[Material supplied — start]

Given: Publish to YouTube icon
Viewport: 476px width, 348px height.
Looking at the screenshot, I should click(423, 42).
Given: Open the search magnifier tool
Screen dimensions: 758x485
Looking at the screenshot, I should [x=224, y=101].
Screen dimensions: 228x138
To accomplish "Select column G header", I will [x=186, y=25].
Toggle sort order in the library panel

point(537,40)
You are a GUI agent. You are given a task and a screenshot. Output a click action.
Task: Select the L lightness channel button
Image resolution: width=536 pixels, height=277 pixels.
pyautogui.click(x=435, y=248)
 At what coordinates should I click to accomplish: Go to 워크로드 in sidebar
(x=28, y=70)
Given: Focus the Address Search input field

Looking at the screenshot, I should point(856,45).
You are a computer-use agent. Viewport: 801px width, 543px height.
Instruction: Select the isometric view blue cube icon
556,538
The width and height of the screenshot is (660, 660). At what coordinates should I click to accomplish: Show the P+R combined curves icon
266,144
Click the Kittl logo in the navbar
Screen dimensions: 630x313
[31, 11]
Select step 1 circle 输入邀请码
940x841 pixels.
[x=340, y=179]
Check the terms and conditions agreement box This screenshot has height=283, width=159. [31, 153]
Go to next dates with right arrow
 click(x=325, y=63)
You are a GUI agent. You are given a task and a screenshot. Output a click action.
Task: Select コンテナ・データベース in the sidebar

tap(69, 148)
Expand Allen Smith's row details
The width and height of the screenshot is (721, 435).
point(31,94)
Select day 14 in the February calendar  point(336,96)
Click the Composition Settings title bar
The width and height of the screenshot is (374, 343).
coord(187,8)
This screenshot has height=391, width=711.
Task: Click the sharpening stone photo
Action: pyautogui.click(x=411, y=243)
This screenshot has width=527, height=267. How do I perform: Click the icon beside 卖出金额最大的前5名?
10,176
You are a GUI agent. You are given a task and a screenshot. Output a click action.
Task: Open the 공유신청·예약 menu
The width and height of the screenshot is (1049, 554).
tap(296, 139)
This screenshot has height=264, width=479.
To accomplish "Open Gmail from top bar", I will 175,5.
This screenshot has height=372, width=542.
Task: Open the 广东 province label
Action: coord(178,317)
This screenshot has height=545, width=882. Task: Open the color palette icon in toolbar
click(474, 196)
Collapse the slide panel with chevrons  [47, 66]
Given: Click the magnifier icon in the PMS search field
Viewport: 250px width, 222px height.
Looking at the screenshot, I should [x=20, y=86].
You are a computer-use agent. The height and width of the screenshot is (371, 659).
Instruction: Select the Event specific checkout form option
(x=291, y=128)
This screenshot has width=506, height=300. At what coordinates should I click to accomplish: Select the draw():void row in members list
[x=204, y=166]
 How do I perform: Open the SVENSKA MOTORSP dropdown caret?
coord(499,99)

[Material supplied — finish]

__Work order__: Once you have read the records above, output each of them verbatim.

__Solution to this exercise__:
Given: Publish to YouTube icon
Viewport: 476px width, 348px height.
Looking at the screenshot, I should click(423, 42).
Given: Open the search magnifier tool
Screen dimensions: 758x485
Looking at the screenshot, I should [x=224, y=101].
Screen dimensions: 228x138
To accomplish "Select column G header", I will [x=186, y=25].
Toggle sort order in the library panel

point(537,40)
You are a GUI agent. You are given a task and a screenshot. Output a click action.
Task: Select the L lightness channel button
Image resolution: width=536 pixels, height=277 pixels.
pyautogui.click(x=435, y=248)
 At what coordinates should I click to accomplish: Go to 워크로드 in sidebar
(x=28, y=70)
Given: Focus the Address Search input field

Looking at the screenshot, I should point(856,45).
You are a computer-use agent. Viewport: 801px width, 543px height.
Instruction: Select the isometric view blue cube icon
556,538
The width and height of the screenshot is (660, 660). At what coordinates should I click to accomplish: Show the P+R combined curves icon
266,144
Click the Kittl logo in the navbar
Screen dimensions: 630x313
[31, 11]
Select step 1 circle 输入邀请码
940x841 pixels.
[x=340, y=179]
Check the terms and conditions agreement box This screenshot has height=283, width=159. [31, 153]
Go to next dates with right arrow
 click(x=325, y=63)
You are a GUI agent. You are given a task and a screenshot. Output a click action.
Task: Select コンテナ・データベース in the sidebar

tap(69, 148)
Expand Allen Smith's row details
The width and height of the screenshot is (721, 435).
point(31,94)
Select day 14 in the February calendar  point(336,96)
Click the Composition Settings title bar
The width and height of the screenshot is (374, 343).
coord(187,8)
This screenshot has height=391, width=711.
Task: Click the sharpening stone photo
Action: pyautogui.click(x=411, y=243)
This screenshot has width=527, height=267. How do I perform: Click the icon beside 卖出金额最大的前5名?
10,176
You are a GUI agent. You are given a task and a screenshot. Output a click action.
Task: Open the 공유신청·예약 menu
The width and height of the screenshot is (1049, 554).
tap(296, 139)
This screenshot has height=264, width=479.
To accomplish "Open Gmail from top bar", I will 175,5.
This screenshot has height=372, width=542.
Task: Open the 广东 province label
Action: coord(178,317)
This screenshot has height=545, width=882. Task: Open the color palette icon in toolbar
click(474, 196)
Collapse the slide panel with chevrons  [47, 66]
Given: Click the magnifier icon in the PMS search field
Viewport: 250px width, 222px height.
Looking at the screenshot, I should [x=20, y=86].
You are a computer-use agent. The height and width of the screenshot is (371, 659).
Instruction: Select the Event specific checkout form option
(x=291, y=128)
This screenshot has width=506, height=300. At what coordinates should I click to accomplish: Select the draw():void row in members list
[x=204, y=166]
 How do I perform: Open the SVENSKA MOTORSP dropdown caret?
coord(499,99)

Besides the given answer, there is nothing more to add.